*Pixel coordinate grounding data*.

--- START ---

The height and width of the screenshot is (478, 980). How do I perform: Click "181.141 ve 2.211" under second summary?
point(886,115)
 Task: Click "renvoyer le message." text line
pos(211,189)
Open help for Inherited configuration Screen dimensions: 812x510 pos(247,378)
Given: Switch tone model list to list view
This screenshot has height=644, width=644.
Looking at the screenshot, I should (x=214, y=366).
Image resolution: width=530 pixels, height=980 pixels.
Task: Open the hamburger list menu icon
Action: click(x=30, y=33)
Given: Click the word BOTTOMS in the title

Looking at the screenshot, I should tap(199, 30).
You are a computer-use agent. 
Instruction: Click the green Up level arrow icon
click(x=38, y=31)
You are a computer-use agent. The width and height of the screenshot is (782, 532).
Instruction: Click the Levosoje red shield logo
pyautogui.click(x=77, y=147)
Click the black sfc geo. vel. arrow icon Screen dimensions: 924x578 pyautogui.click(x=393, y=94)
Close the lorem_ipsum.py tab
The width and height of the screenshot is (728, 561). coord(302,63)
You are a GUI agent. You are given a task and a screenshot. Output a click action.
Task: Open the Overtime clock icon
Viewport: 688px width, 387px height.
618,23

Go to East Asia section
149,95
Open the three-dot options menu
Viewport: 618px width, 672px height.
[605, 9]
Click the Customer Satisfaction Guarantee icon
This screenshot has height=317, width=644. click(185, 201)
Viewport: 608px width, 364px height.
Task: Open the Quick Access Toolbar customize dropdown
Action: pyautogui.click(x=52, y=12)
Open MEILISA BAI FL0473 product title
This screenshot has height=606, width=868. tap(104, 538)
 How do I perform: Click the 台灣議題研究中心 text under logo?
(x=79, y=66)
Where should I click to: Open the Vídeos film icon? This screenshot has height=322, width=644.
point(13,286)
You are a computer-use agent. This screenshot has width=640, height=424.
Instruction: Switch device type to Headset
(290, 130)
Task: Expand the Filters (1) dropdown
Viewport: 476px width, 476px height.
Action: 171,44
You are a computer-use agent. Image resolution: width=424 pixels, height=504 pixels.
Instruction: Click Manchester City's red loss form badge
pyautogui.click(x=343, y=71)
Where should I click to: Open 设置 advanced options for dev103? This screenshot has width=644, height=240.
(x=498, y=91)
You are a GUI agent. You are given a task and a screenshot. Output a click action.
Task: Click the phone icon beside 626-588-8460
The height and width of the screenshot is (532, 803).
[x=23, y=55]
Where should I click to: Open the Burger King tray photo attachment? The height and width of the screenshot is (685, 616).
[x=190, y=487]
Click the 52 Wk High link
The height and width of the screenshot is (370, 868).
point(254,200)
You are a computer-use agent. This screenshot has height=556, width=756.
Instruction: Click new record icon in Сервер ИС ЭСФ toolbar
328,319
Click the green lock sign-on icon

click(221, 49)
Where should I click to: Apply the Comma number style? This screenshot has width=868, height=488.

--- END ---

*WORK TO BE COMPLETED*.
Output an exact copy of each record.

*EXERCISE RESULT*.
The height and width of the screenshot is (478, 980). How do I perform: Click "181.141 ve 2.211" under second summary?
point(886,115)
 Task: Click "renvoyer le message." text line
pos(211,189)
Open help for Inherited configuration Screen dimensions: 812x510 pos(247,378)
Given: Switch tone model list to list view
This screenshot has height=644, width=644.
Looking at the screenshot, I should (x=214, y=366).
Image resolution: width=530 pixels, height=980 pixels.
Task: Open the hamburger list menu icon
Action: click(x=30, y=33)
Given: Click the word BOTTOMS in the title

Looking at the screenshot, I should tap(199, 30).
You are a computer-use agent. 
Instruction: Click the green Up level arrow icon
click(x=38, y=31)
You are a computer-use agent. The width and height of the screenshot is (782, 532).
Instruction: Click the Levosoje red shield logo
pyautogui.click(x=77, y=147)
Click the black sfc geo. vel. arrow icon Screen dimensions: 924x578 pyautogui.click(x=393, y=94)
Close the lorem_ipsum.py tab
The width and height of the screenshot is (728, 561). coord(302,63)
You are a GUI agent. You are given a task and a screenshot. Output a click action.
Task: Open the Overtime clock icon
Viewport: 688px width, 387px height.
618,23

Go to East Asia section
149,95
Open the three-dot options menu
Viewport: 618px width, 672px height.
[605, 9]
Click the Customer Satisfaction Guarantee icon
This screenshot has height=317, width=644. click(185, 201)
Viewport: 608px width, 364px height.
Task: Open the Quick Access Toolbar customize dropdown
Action: pyautogui.click(x=52, y=12)
Open MEILISA BAI FL0473 product title
This screenshot has height=606, width=868. tap(104, 538)
 How do I perform: Click the 台灣議題研究中心 text under logo?
(x=79, y=66)
Where should I click to: Open the Vídeos film icon? This screenshot has height=322, width=644.
point(13,286)
You are a computer-use agent. This screenshot has width=640, height=424.
Instruction: Switch device type to Headset
(290, 130)
Task: Expand the Filters (1) dropdown
Viewport: 476px width, 476px height.
Action: 171,44
You are a computer-use agent. Image resolution: width=424 pixels, height=504 pixels.
Instruction: Click Manchester City's red loss form badge
pyautogui.click(x=343, y=71)
Where should I click to: Open 设置 advanced options for dev103? This screenshot has width=644, height=240.
(x=498, y=91)
You are a GUI agent. You are given a task and a screenshot. Output a click action.
Task: Click the phone icon beside 626-588-8460
The height and width of the screenshot is (532, 803).
[x=23, y=55]
Where should I click to: Open the Burger King tray photo attachment? The height and width of the screenshot is (685, 616).
[x=190, y=487]
Click the 52 Wk High link
The height and width of the screenshot is (370, 868).
point(254,200)
You are a computer-use agent. This screenshot has height=556, width=756.
Instruction: Click new record icon in Сервер ИС ЭСФ toolbar
328,319
Click the green lock sign-on icon

click(221, 49)
Where should I click to: Apply the Comma number style? This screenshot has width=868, height=488.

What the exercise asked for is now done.